### DATA FOR THIS TASK
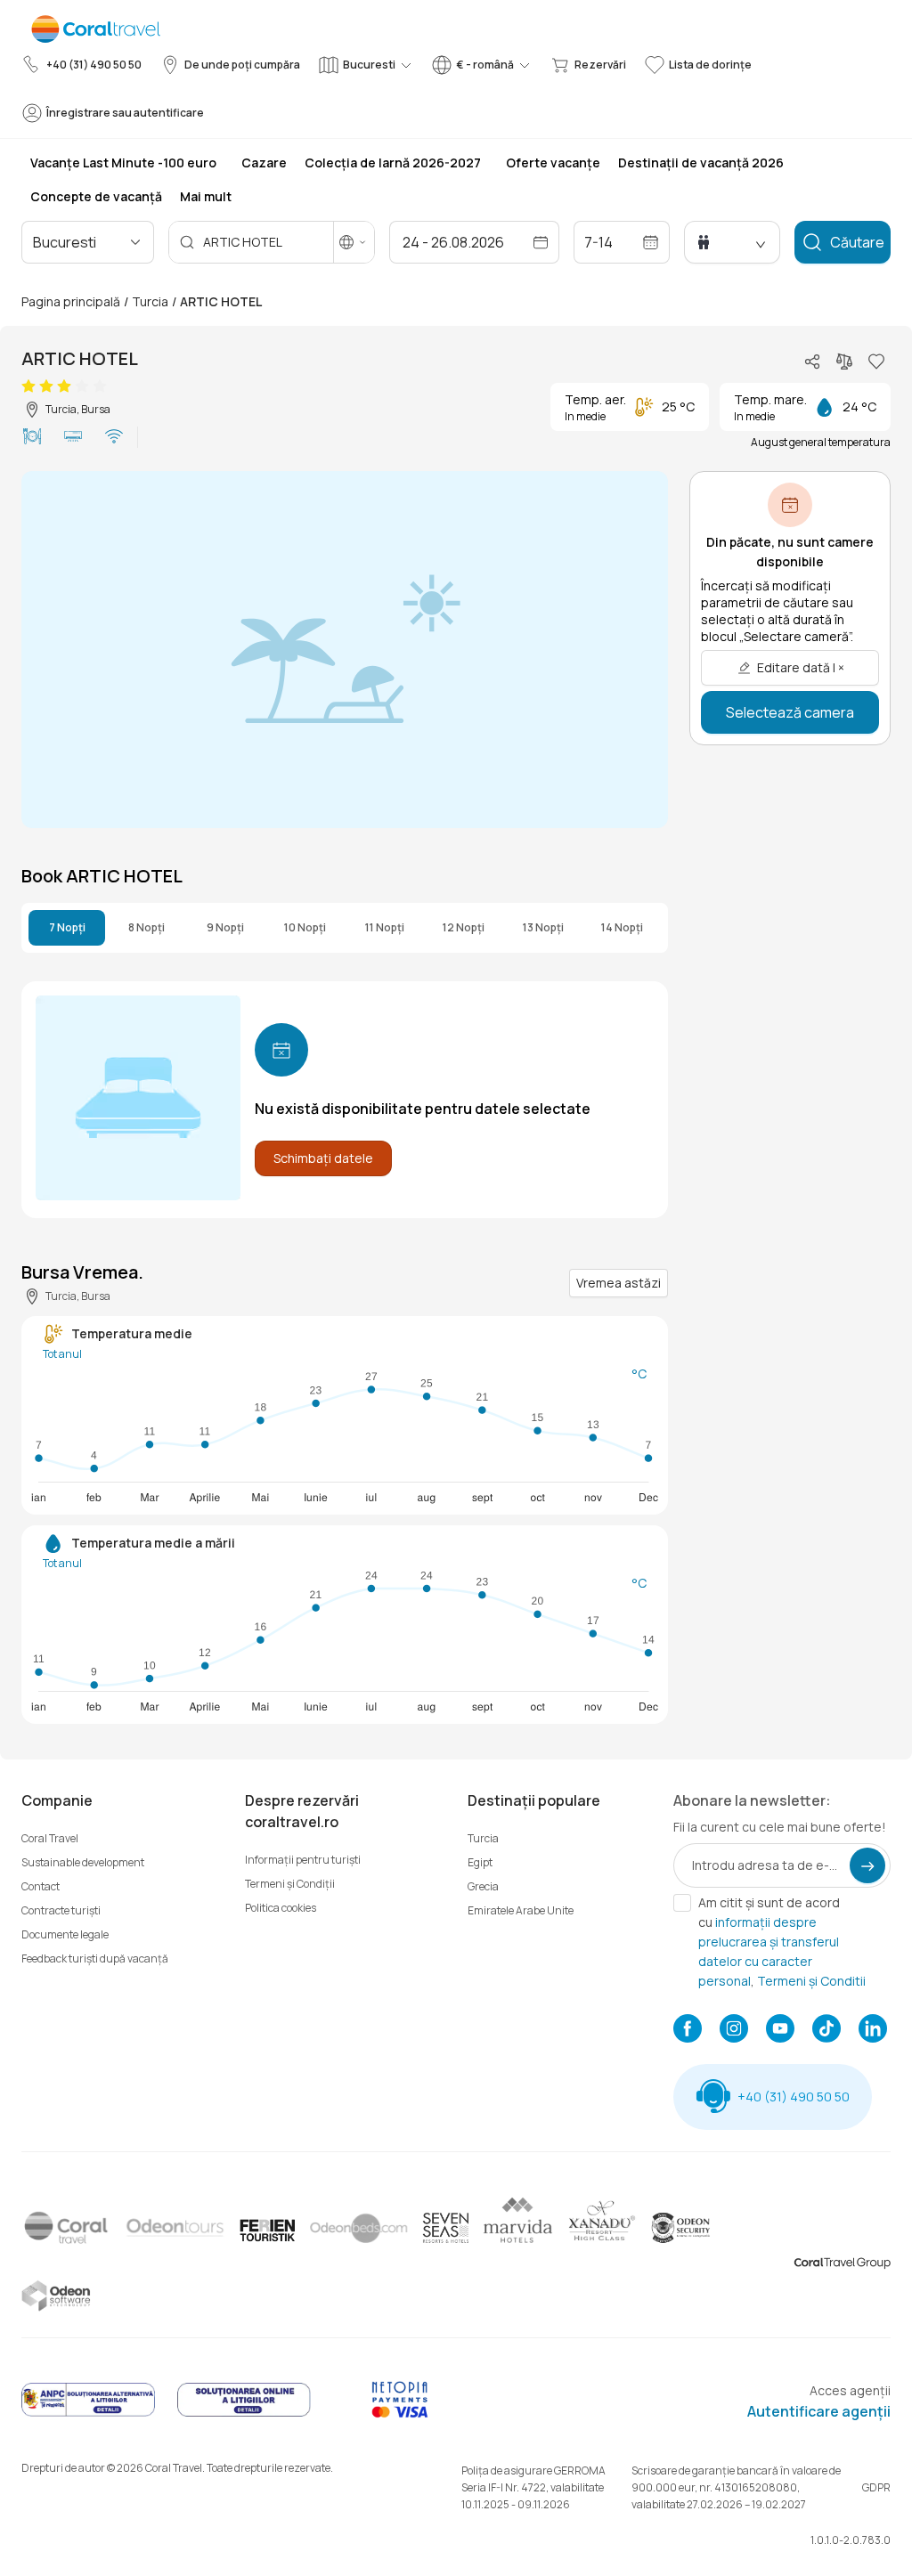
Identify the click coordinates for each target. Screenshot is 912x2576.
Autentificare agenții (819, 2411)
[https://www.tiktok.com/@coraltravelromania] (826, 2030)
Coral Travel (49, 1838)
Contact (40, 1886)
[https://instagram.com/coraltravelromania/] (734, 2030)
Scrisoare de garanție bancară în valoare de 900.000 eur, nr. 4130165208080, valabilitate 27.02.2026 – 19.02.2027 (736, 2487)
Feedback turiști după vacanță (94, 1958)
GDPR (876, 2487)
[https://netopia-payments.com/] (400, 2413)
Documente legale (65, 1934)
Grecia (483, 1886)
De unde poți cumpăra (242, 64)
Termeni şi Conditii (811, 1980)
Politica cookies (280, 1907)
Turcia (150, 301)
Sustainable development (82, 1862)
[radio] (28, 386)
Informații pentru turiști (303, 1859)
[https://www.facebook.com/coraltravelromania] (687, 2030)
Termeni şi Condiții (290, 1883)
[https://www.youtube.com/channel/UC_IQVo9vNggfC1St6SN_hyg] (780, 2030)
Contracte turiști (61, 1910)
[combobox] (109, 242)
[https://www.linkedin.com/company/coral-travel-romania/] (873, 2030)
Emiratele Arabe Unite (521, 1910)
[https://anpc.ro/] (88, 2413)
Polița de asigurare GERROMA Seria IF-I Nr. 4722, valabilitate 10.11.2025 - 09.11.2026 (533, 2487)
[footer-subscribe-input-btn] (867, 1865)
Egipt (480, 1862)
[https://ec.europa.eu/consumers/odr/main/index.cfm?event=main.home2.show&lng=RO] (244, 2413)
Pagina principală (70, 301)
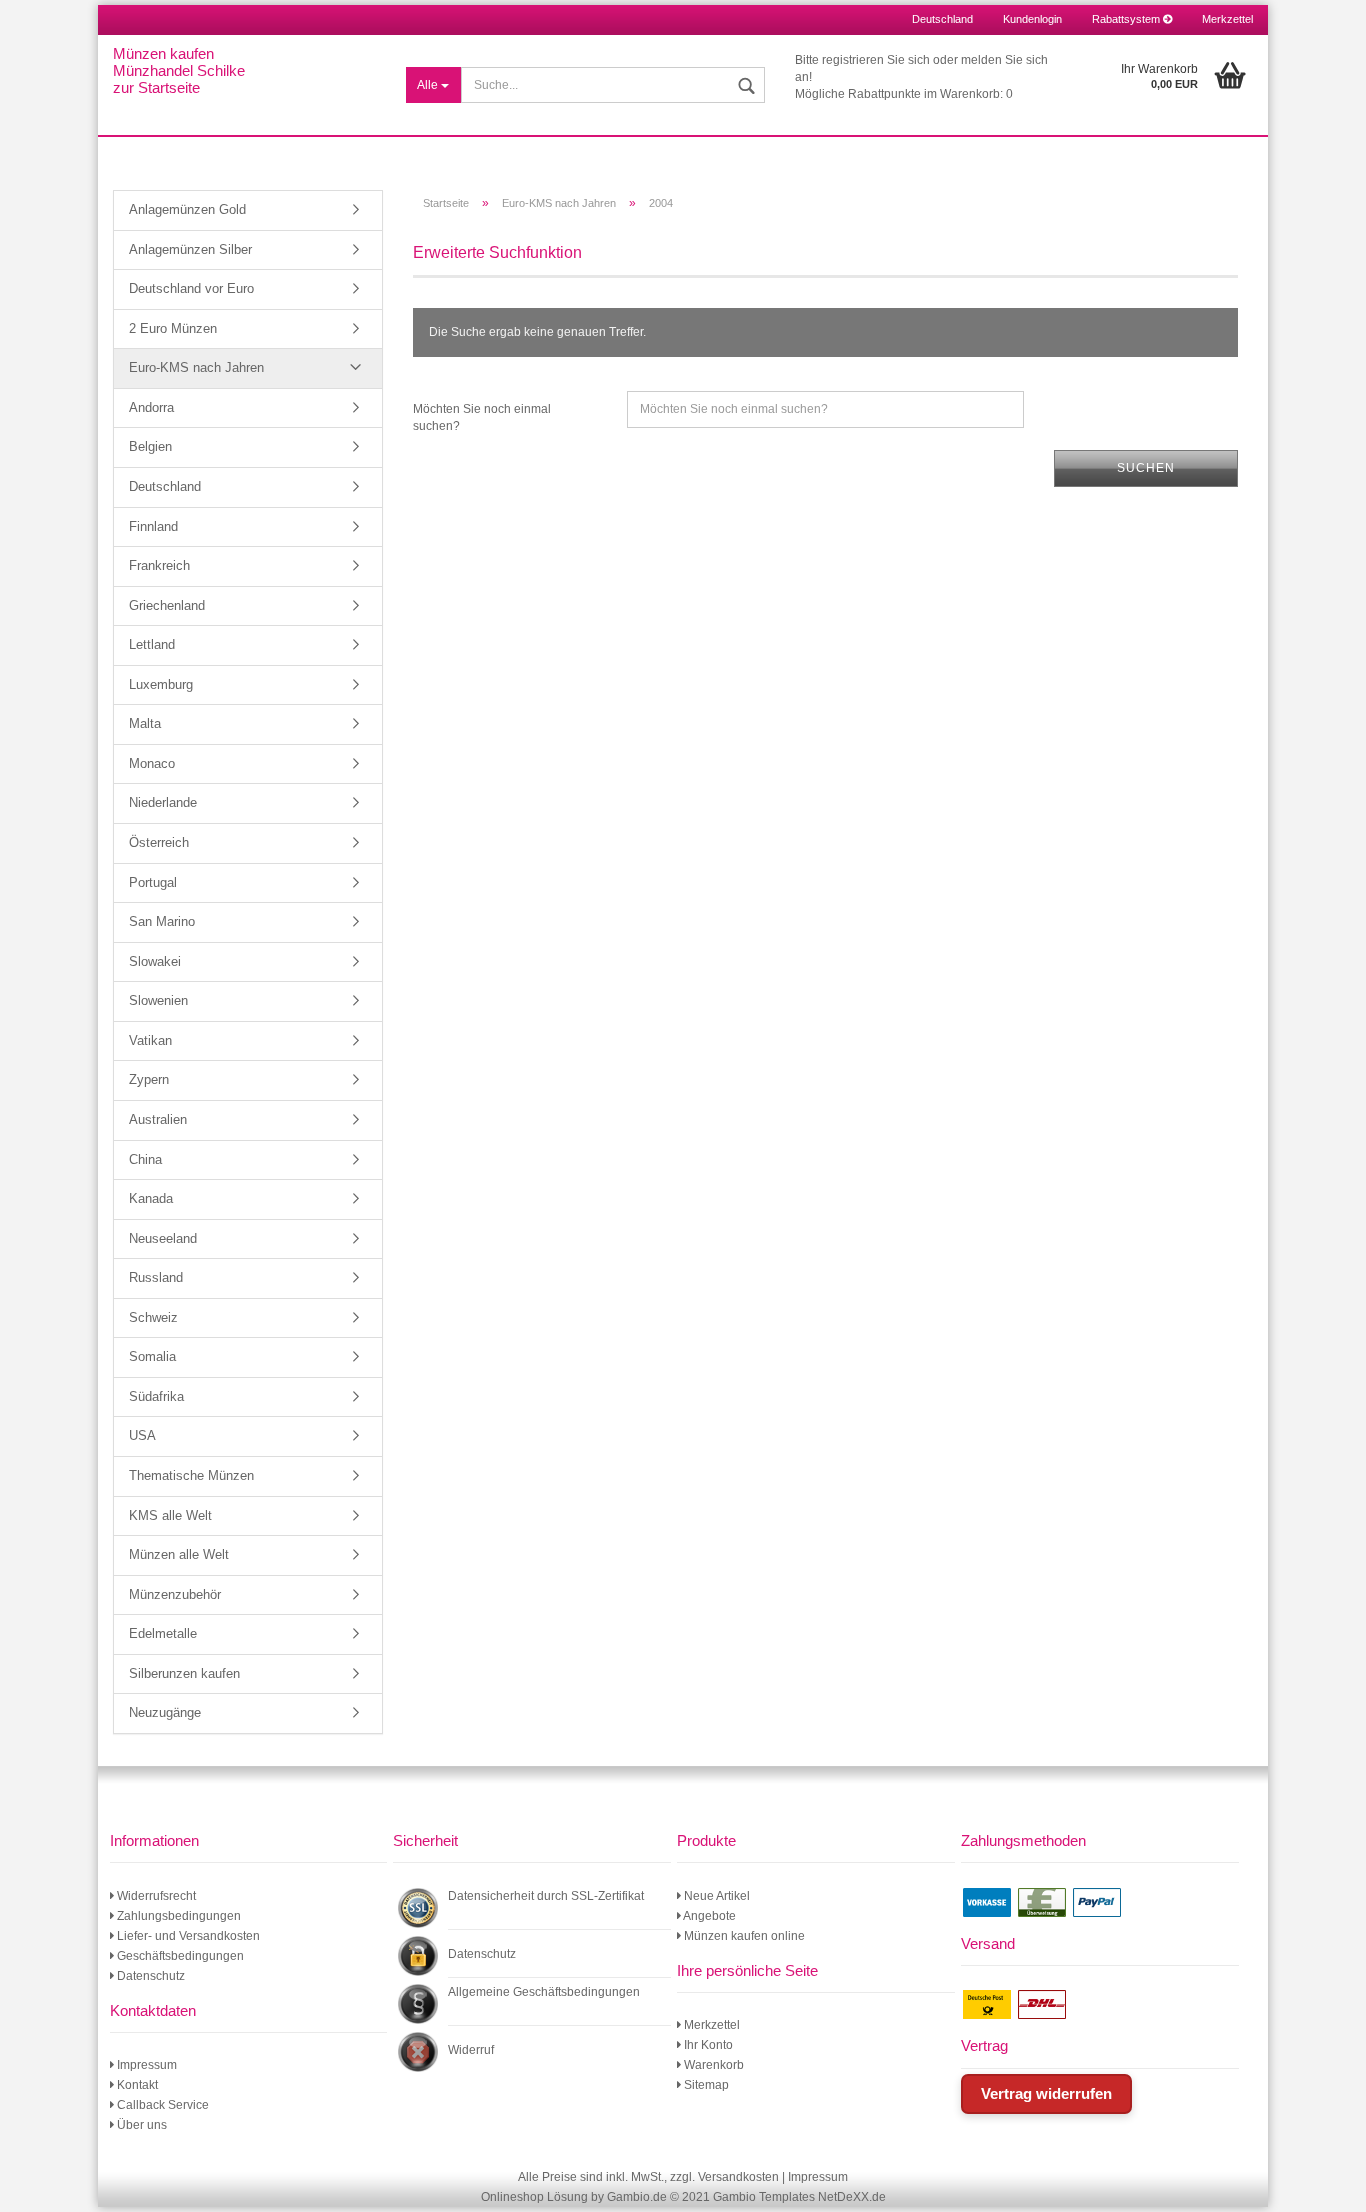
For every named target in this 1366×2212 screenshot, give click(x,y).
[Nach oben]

### WORK TO COMPLETE
Going through the entries above, count the lines that have the word "target" and state that count alone.

### WORKED SOLUTION
2